Hard-slogging determination and the long view of things -- one couldn't wish upon John Boehner two attributes likelier to give new Republican House members glorious and much-desired success.
The slog to come will be arduous. Bloggers, pundits, Democratic activists and so on will shower abuse on Boehner no matter what he does. If, under him, the House goes "too far," the critics will rage about Tea Party extremism. If instead the House fails to turn up the gas as high as promised, the same voices will intone, with half smiles, "Told ya so."
Particular leaders of the reformist Right will likewise seethe if Boehner -- as these particular leaders see it -- asks for or accepts too little in the way of better treatment for the free marketplace and the constitutional ideal of limited government.

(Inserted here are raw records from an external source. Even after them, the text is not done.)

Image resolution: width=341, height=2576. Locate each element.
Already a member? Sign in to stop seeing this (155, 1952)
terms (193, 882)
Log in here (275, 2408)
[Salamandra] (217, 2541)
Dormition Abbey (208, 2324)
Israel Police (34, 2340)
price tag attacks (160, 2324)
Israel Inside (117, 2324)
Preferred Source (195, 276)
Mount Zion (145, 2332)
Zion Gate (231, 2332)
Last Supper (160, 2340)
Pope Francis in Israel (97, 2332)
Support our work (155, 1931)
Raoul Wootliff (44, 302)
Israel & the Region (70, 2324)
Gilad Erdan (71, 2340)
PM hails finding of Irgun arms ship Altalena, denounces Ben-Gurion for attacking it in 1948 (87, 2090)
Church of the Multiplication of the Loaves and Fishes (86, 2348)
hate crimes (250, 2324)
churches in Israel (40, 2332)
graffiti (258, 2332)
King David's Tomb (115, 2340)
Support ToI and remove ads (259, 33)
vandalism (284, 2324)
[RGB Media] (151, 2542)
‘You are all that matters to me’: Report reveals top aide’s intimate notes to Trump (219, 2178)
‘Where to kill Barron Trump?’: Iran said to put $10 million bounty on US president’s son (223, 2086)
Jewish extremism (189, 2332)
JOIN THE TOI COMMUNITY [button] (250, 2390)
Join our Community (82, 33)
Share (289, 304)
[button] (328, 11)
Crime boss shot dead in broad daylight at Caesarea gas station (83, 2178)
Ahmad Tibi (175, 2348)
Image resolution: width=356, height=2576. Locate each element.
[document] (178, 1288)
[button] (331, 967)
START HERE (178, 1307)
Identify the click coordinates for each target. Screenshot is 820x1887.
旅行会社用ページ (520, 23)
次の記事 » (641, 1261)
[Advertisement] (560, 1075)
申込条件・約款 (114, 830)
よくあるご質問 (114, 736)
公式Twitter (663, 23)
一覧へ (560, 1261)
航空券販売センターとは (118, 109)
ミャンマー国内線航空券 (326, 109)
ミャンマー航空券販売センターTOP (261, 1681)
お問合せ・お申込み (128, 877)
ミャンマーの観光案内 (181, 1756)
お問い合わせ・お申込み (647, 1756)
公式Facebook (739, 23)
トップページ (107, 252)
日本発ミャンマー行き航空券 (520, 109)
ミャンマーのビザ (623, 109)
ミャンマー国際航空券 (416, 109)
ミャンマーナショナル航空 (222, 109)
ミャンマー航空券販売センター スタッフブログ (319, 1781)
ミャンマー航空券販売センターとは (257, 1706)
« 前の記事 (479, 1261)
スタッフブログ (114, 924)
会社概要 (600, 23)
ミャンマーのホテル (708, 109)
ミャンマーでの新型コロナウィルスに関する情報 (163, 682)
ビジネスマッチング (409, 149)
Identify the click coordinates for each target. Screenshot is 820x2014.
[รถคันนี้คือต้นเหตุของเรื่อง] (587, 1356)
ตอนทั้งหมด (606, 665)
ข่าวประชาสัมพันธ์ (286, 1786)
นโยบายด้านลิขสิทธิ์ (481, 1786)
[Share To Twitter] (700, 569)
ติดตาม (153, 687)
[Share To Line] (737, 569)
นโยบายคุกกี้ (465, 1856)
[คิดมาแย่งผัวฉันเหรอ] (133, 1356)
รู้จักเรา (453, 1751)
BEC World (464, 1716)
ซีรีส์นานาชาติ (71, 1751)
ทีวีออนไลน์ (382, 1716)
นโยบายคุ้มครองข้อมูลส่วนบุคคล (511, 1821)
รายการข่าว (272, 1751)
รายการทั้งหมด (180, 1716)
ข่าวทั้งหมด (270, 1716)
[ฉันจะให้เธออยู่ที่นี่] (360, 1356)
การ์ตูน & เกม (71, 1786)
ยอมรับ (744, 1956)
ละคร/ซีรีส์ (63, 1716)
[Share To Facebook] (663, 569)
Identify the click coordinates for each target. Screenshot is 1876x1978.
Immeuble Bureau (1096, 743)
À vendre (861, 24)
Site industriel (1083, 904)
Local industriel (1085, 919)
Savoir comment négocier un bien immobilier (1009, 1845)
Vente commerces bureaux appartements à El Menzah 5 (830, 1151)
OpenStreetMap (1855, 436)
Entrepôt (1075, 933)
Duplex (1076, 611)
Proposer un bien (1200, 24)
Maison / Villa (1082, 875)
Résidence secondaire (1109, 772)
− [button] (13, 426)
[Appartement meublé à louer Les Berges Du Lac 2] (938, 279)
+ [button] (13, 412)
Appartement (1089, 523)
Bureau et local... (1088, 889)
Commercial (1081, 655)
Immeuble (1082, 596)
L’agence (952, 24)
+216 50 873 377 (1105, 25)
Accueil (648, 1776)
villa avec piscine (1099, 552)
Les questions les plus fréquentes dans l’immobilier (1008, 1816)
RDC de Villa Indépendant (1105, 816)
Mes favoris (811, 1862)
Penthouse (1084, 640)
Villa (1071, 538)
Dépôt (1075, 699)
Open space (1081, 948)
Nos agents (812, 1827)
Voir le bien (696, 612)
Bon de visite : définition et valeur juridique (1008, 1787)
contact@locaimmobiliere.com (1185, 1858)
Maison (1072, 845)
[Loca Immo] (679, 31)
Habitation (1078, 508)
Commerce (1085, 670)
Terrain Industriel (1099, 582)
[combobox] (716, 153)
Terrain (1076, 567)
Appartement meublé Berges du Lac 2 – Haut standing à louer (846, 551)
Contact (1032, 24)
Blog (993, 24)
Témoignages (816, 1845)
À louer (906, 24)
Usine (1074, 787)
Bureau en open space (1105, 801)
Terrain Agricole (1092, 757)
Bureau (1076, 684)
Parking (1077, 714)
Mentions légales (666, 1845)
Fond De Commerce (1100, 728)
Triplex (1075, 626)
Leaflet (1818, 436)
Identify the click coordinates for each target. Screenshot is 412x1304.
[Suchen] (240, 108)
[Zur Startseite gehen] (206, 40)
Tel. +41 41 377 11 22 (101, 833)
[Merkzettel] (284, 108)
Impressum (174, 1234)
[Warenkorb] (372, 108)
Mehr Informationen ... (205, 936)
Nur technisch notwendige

The speaker's task on such occasions will be to sort out the truth -- did I go too fast or just not fast enough? -- make adjustments, then push ahead, not minding the abuse, the obstructions, and the cries of doom and destruction. Nancy Pelosi, given as she was to the adoption of the worst ideas in politics, set the example of a political leader under fire. She put her head down and kept a-comin'.
And so should John Boehner, with eye and mind fixed steadily on the rewards in store -- however distant -- for political figures who do the right things in the right way. It would be nice for a change, Pelosi -- a monumental change.